Hand Ntaganda to ICC, DRC told
Kinshasa - A New York-based rights defender on Monday urged the Democratic Republic of Congo to arrest ex-rebel leader Bosco Ntaganda and hand him over for trial at the International Criminal Court (ICC).
"We urge you to give your instructions to your judicial authorities for Ntaganda to be arrested and transferred to the jurisdiction of the ICC," Human Rights Watch wrote in a letter to Congolese President Joseph Kabila.
"Congo is party to the Rome Statute, which established the ICC, and thus has a legal obligation to cooperate with the court, including apprehending persons under arrest warrant and surrendering them to the court," HRW added.

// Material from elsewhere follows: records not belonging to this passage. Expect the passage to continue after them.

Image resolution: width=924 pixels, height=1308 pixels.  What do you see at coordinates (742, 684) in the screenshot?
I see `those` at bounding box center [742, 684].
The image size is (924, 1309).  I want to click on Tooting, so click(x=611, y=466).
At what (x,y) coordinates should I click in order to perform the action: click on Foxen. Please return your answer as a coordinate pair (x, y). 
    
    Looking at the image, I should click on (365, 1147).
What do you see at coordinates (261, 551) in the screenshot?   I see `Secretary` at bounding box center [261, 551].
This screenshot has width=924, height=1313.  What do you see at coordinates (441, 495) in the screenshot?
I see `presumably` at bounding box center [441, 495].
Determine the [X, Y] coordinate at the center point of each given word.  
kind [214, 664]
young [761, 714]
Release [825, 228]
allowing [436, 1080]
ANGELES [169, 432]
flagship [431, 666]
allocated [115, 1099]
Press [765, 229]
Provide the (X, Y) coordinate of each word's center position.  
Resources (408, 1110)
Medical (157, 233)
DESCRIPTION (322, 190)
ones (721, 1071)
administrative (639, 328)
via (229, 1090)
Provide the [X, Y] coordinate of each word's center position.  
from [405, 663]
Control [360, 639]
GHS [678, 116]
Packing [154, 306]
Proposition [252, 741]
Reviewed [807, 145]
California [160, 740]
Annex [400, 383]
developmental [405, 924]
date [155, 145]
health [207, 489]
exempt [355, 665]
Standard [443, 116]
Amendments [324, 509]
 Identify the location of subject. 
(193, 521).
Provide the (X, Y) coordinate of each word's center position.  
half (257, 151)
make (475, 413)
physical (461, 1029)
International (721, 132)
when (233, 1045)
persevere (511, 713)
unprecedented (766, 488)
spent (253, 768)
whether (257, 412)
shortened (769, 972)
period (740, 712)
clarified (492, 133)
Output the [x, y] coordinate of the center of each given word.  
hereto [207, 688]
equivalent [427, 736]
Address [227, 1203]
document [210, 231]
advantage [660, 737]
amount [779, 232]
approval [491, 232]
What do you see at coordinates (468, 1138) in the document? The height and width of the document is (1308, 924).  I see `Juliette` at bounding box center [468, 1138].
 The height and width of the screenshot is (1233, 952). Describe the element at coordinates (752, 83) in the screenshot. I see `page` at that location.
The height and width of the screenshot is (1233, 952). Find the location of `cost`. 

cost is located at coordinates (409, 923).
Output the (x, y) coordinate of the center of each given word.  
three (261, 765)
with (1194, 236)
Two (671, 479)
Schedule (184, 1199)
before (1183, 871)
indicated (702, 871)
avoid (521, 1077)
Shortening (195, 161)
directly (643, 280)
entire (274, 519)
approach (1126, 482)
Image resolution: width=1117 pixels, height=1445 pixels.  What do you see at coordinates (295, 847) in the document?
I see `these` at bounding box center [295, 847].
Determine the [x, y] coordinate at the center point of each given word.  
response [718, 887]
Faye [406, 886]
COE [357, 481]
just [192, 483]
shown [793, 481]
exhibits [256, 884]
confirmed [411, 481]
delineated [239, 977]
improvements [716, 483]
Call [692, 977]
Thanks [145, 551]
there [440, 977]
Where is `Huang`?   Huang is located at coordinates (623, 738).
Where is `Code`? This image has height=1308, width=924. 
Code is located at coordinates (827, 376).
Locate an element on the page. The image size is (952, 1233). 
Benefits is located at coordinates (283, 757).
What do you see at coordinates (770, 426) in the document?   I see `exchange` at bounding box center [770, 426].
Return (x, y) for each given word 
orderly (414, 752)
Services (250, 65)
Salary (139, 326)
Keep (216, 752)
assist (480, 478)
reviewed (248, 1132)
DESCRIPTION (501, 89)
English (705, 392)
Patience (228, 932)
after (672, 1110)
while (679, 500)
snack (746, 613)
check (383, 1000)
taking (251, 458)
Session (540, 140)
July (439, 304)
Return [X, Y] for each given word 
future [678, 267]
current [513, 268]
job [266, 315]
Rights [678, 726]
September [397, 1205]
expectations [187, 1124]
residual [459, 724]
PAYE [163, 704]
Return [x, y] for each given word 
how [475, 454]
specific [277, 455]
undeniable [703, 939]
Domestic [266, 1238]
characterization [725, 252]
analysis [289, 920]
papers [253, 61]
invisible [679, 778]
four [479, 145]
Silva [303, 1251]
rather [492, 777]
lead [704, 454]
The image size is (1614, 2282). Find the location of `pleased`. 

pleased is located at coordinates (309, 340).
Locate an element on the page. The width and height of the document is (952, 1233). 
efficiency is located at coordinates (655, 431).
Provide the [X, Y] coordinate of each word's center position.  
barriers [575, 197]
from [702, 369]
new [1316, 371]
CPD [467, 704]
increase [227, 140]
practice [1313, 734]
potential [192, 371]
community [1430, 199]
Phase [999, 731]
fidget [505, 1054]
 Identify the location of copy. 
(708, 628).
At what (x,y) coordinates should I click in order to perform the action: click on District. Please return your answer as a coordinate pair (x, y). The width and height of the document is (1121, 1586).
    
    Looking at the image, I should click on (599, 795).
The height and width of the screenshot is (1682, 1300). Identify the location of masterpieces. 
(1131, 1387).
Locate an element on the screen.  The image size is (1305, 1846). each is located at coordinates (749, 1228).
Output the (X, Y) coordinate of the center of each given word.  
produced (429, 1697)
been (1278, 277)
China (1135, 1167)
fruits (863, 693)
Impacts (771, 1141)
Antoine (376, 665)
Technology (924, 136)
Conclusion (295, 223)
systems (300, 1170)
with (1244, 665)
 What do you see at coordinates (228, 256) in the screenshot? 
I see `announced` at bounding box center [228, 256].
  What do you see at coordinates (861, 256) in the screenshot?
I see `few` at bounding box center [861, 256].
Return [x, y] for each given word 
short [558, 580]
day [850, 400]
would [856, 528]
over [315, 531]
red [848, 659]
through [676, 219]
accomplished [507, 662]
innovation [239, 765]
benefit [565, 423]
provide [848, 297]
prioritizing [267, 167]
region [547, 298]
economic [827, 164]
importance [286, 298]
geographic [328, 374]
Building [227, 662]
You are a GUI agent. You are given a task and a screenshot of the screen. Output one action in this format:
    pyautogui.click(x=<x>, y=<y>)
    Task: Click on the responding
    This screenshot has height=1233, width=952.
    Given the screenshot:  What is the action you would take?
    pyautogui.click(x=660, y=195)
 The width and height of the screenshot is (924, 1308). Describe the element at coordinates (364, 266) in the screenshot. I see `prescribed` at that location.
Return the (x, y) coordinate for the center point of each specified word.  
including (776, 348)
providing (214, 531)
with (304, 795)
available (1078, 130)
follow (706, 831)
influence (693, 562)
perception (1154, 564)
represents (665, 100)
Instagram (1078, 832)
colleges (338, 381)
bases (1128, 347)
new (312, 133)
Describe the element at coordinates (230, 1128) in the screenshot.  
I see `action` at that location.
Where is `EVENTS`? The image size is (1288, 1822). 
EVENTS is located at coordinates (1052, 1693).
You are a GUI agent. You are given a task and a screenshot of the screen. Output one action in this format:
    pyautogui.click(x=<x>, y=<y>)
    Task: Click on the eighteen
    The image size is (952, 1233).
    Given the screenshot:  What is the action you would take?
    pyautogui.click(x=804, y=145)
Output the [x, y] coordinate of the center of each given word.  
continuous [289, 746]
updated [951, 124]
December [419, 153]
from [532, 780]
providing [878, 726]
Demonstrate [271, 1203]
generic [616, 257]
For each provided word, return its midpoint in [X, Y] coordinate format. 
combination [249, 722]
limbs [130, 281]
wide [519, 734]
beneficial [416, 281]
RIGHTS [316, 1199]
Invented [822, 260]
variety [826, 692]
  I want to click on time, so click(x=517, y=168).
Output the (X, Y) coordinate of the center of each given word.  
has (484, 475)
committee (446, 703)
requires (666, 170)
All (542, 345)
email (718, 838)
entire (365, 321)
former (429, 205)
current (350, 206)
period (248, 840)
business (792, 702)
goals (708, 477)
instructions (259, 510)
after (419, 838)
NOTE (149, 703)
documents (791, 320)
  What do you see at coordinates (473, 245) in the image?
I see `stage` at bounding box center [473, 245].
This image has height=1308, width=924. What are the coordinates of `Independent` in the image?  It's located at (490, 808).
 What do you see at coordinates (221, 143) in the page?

Ntaganda, former military commander of the National Congress for the Defence of the People (CNDP) group based in eastern DR Congo, is the subject of an ICC arrest warrant for the alleged recruitment of child soldiers in 2002 and 2003.
Last month Ntaganda said he had overthrown Laurent Nkunda as CNDP leader and later claimed the group had made peace with the Kinshasa government.
He also put his forces at the disposal of a cross-border Congolese and Rwandan effort to oust Rwandan Hutu rebels from Congolese territory.
On Saturday Kabila said he welcomed Ntaganda's support to help create "peace and security" in the country.
But Param-Preet Singh, counsel to the International Justice Programme at HRW, said: "Kabila's government has a legal obligation to arrest Ntaganda, not to promote him.
"Giving an officer accused of such heinous crimes responsibility in military operations increases the likelihood of more attacks on civilians," he added.